## [Brief]
Set down the records exactly, and omit any image found in them.

··· Provided entries ···

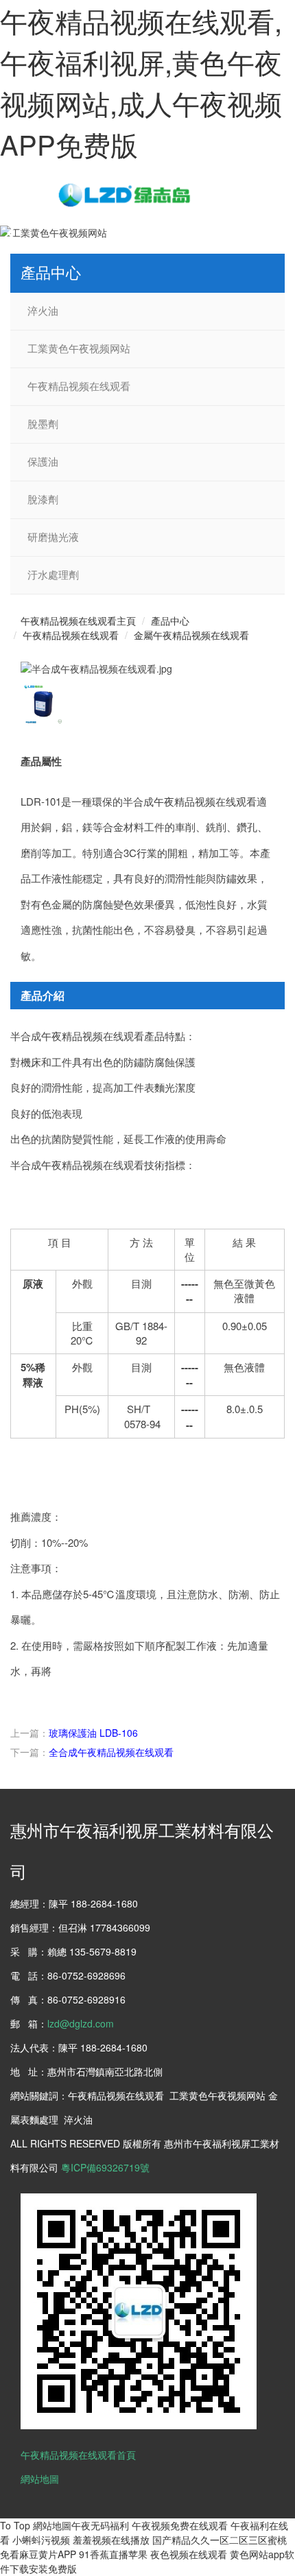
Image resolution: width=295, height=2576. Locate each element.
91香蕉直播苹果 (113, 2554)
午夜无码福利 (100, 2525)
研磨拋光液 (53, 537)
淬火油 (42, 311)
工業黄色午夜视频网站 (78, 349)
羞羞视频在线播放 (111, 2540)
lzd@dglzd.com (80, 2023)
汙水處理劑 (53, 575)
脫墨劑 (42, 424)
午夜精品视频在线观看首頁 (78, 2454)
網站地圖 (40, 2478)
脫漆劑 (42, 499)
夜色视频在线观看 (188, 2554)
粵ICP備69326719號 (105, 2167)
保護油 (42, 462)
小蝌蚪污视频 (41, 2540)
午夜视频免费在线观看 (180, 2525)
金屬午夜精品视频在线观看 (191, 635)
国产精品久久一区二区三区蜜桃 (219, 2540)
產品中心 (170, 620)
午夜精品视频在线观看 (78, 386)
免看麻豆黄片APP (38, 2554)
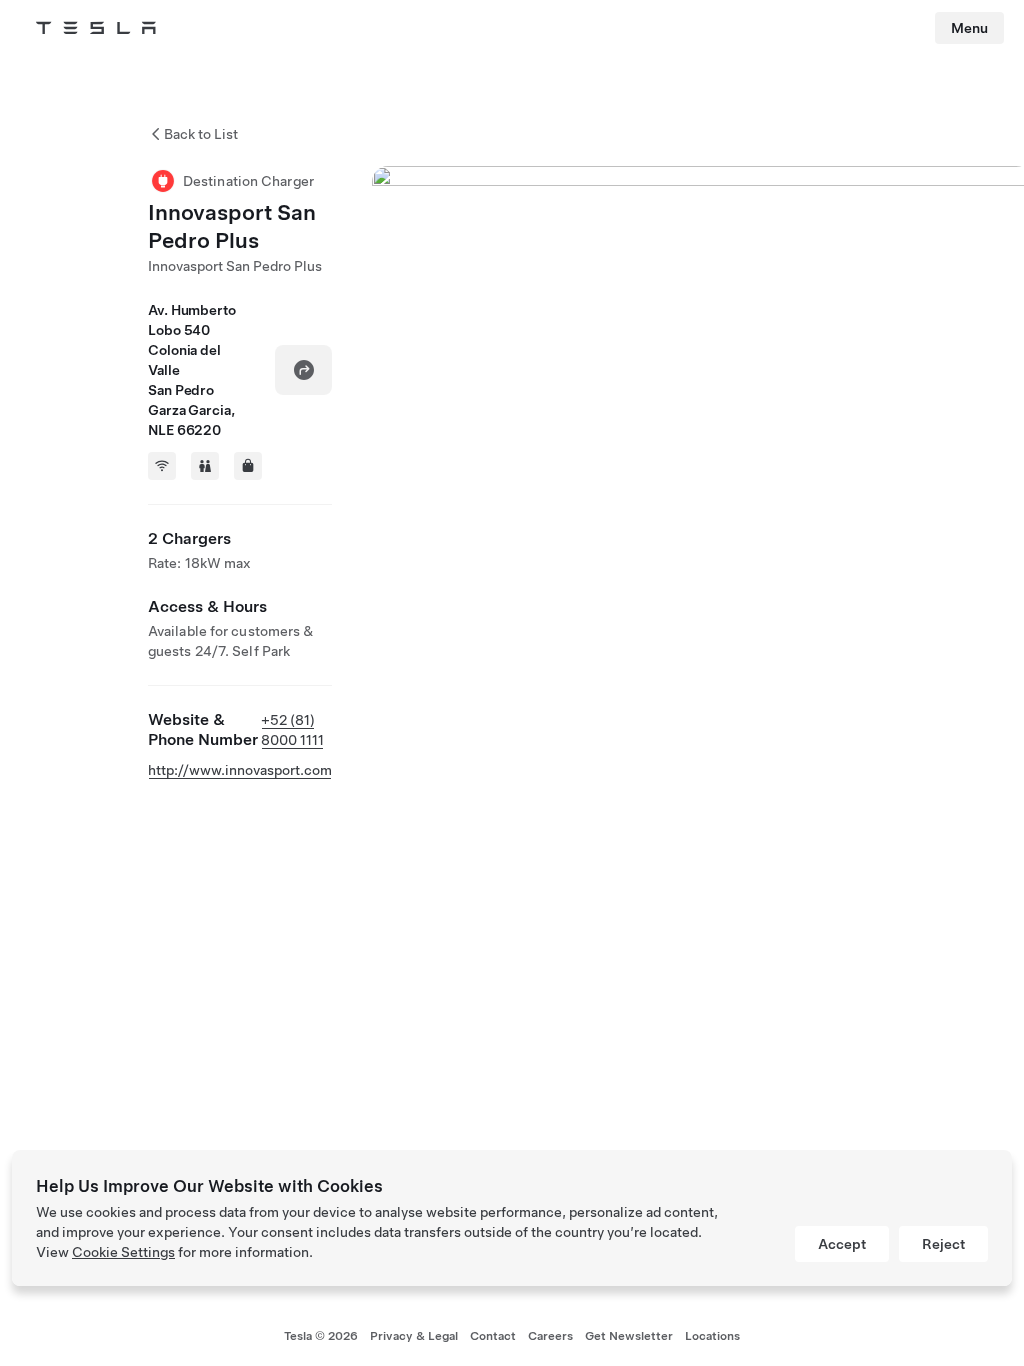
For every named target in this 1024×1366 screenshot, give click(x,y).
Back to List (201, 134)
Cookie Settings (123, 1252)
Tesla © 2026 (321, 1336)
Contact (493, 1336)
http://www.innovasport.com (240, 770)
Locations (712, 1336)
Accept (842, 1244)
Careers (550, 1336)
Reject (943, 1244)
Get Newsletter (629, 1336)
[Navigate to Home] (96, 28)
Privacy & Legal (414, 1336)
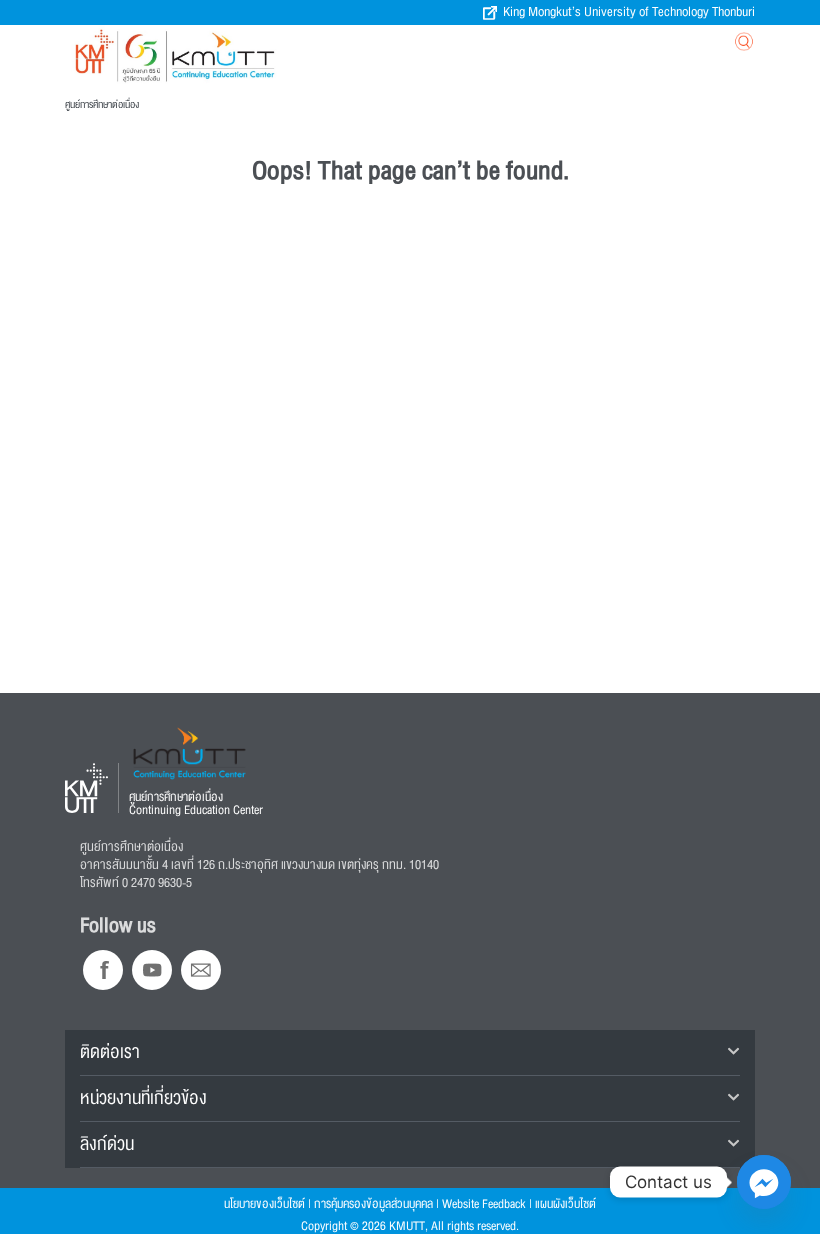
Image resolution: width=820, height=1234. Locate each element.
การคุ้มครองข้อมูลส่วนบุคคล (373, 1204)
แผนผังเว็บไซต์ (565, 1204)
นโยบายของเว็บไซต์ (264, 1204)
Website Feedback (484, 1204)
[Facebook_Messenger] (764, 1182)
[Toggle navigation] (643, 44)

···

## [Finished exercise]
Image resolution: width=295, height=2576. Locate each element.
91香蕉直播苹果 (113, 2554)
午夜无码福利 (100, 2525)
研磨拋光液 (53, 537)
淬火油 (42, 311)
工業黄色午夜视频网站 (78, 349)
羞羞视频在线播放 (111, 2540)
lzd@dglzd.com (80, 2023)
汙水處理劑 (53, 575)
脫墨劑 (42, 424)
午夜精品视频在线观看首頁 (78, 2454)
網站地圖 (40, 2478)
脫漆劑 (42, 499)
夜色视频在线观看 (188, 2554)
粵ICP備69326719號 (105, 2167)
保護油 (42, 462)
小蝌蚪污视频 (41, 2540)
午夜视频免费在线观看 (180, 2525)
金屬午夜精品视频在线观看 (191, 635)
国产精品久久一区二区三区蜜桃 (219, 2540)
產品中心 (170, 620)
午夜精品视频在线观看 (78, 386)
免看麻豆黄片APP (38, 2554)
For every named target in this 1024×1366 screenshot, give click(x,y).
Back to List (201, 134)
Cookie Settings (123, 1252)
Tesla © 2026 (321, 1336)
Contact (493, 1336)
http://www.innovasport.com (240, 770)
Locations (712, 1336)
Accept (842, 1244)
Careers (550, 1336)
Reject (943, 1244)
Get Newsletter (629, 1336)
[Navigate to Home] (96, 28)
Privacy & Legal (414, 1336)
Image resolution: width=820, height=1234. Locate each element.
การคุ้มครองข้อมูลส่วนบุคคล (373, 1204)
แผนผังเว็บไซต์ (565, 1204)
นโยบายของเว็บไซต์ (264, 1204)
Website Feedback (484, 1204)
[Facebook_Messenger] (764, 1182)
[Toggle navigation] (643, 44)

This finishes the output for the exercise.